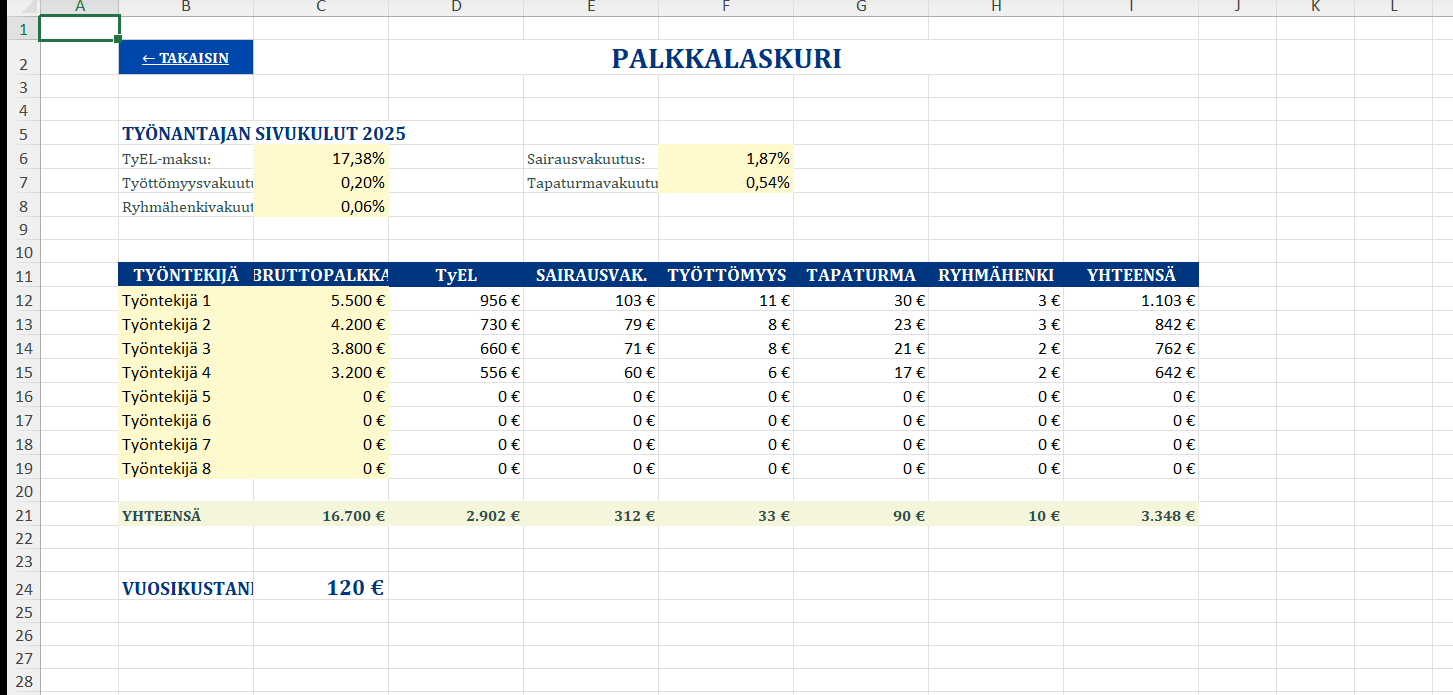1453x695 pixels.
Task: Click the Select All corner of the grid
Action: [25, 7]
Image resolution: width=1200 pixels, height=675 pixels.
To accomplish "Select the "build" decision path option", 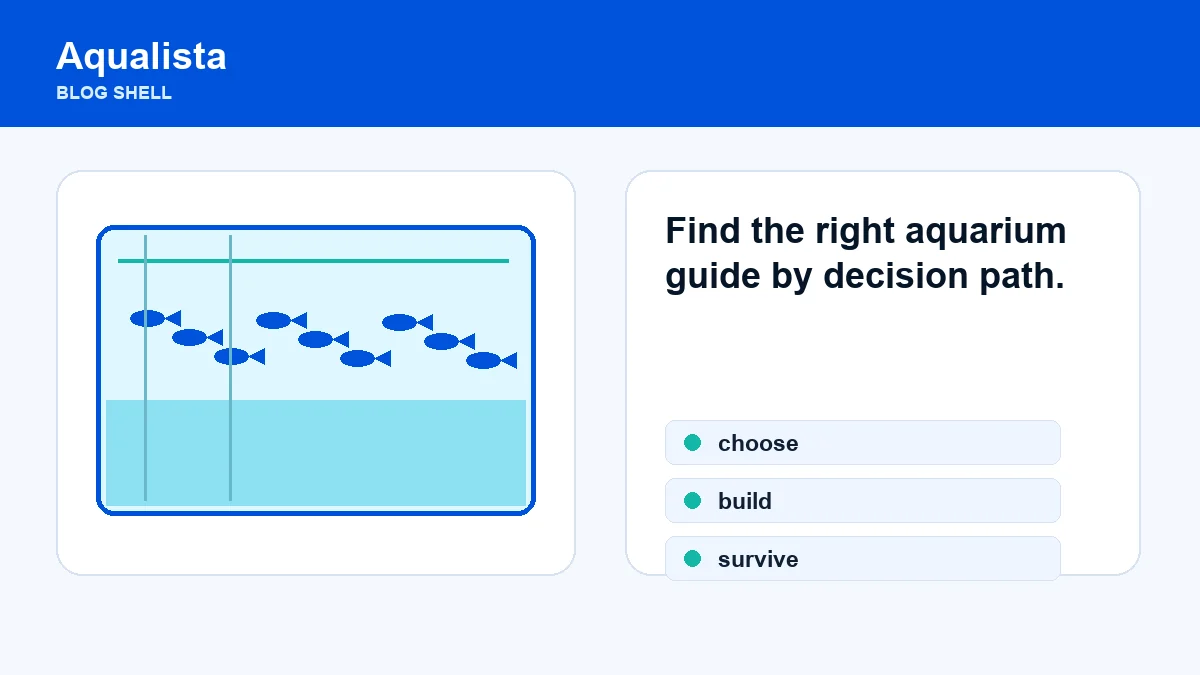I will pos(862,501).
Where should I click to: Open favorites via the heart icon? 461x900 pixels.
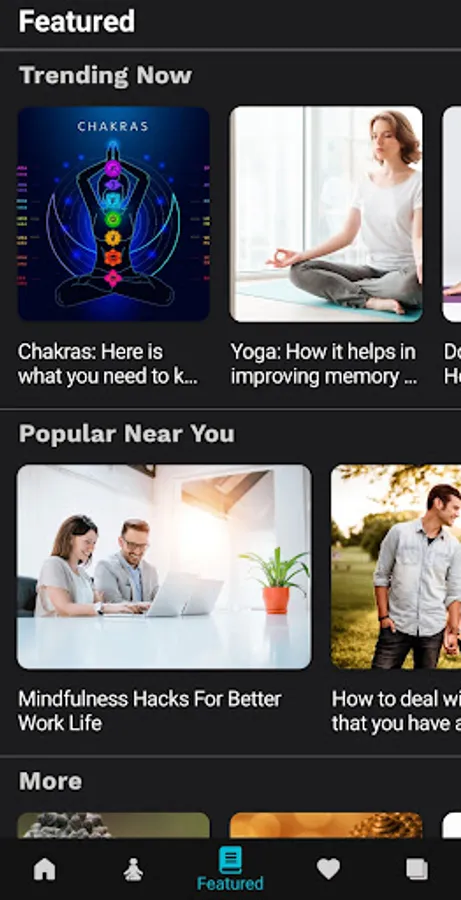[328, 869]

━━━━━━━━

Aim of the task:
Restate exactly, and only, the lines from the one that holds "Where should I" down to the last line of the material above. Omit the pictures.

Answer for this exercise:
Where should I click to: Open favorites via the heart icon? 461x900 pixels.
[328, 869]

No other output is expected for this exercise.